__STATED PROBLEM 1__
In the blog entry, how many shots of espresso were in the cafe mocha the writer drank?

__SOURCE DOCUMENT__
####################
2005-12-12 - 11:38 p.m.

Alright. So a disclaimer. I, 3 hours and change ago, had a cafe mocha with 3 shots of espresso. Since that time, I've had my volume turned up to 11. Paranoia, flights of manic thought, screenplays, pondering the intricacies of a head bong complete with sucking the smoke through nostrils.

I've just been really fucked up. And studying stats. Because. Well. There's not much else to do except grading some 'popular fictional characters with mental disorders' homework. For the abnormal psych kids. That didn't help so much with concoting such witty dialogue as:

[Unkempt man bends over and talks to his crotch]

Security Guard

So, explain this one again..

Teddy

It's simple: Ed speaks to his balls to transmit encoded messages to the Vatican. Ain't that right, Ed?

[Ed gives a thumbs up, head down, still speaking]

* * *

The moral of the story is that we can all get turned on, but where the fuck can you get thai food near midnight?

* * *

This was not the reason for the post. Rather, I've come to tell you about the magical odyssey of saturday. Otherwise known as "the day Auriel only did 30 minutes of work". Shocker to the naughty bits, I know.
####################
__STATED PROBLEM 2__
Rewrite the part of the records that opens with the line containing "Task: Click the minus" and ends at the end of the records, replacing "truck" with "van" and leaving everything else unchanged.
####################
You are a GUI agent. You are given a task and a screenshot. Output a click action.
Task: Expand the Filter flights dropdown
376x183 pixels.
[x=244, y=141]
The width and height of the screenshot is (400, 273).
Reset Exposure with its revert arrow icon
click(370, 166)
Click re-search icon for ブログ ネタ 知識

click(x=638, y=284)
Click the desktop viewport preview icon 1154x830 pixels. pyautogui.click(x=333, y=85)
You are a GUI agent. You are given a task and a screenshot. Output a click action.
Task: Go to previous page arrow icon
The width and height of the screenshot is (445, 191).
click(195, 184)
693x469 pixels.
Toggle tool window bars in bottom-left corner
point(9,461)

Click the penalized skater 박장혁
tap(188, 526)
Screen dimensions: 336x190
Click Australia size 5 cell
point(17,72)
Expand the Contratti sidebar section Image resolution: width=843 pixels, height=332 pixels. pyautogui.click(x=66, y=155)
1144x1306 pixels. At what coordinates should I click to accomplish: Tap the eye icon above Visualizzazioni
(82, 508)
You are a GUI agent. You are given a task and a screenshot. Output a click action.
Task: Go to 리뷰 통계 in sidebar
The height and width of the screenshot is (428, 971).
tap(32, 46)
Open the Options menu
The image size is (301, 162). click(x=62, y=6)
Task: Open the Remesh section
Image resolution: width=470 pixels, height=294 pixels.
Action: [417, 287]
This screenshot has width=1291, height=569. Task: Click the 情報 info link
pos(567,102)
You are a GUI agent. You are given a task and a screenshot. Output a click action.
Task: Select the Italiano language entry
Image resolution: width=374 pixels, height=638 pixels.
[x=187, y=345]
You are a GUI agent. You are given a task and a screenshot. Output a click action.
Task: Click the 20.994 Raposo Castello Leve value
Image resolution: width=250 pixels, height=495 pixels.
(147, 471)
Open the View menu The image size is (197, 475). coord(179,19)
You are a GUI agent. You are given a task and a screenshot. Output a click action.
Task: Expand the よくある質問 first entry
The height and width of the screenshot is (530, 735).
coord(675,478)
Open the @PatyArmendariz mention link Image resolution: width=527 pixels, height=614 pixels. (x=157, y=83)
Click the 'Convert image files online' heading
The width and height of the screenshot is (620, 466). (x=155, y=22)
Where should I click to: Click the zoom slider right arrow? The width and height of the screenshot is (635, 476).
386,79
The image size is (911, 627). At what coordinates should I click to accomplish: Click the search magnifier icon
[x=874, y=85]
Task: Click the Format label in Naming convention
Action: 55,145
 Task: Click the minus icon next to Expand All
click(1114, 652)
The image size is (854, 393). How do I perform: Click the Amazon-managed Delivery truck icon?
####################
__PROBLEM SOLUTION 1__
Three shots.

__PROBLEM SOLUTION 2__
 Task: Click the minus icon next to Expand All
click(1114, 652)
The image size is (854, 393). How do I perform: Click the Amazon-managed Delivery van icon?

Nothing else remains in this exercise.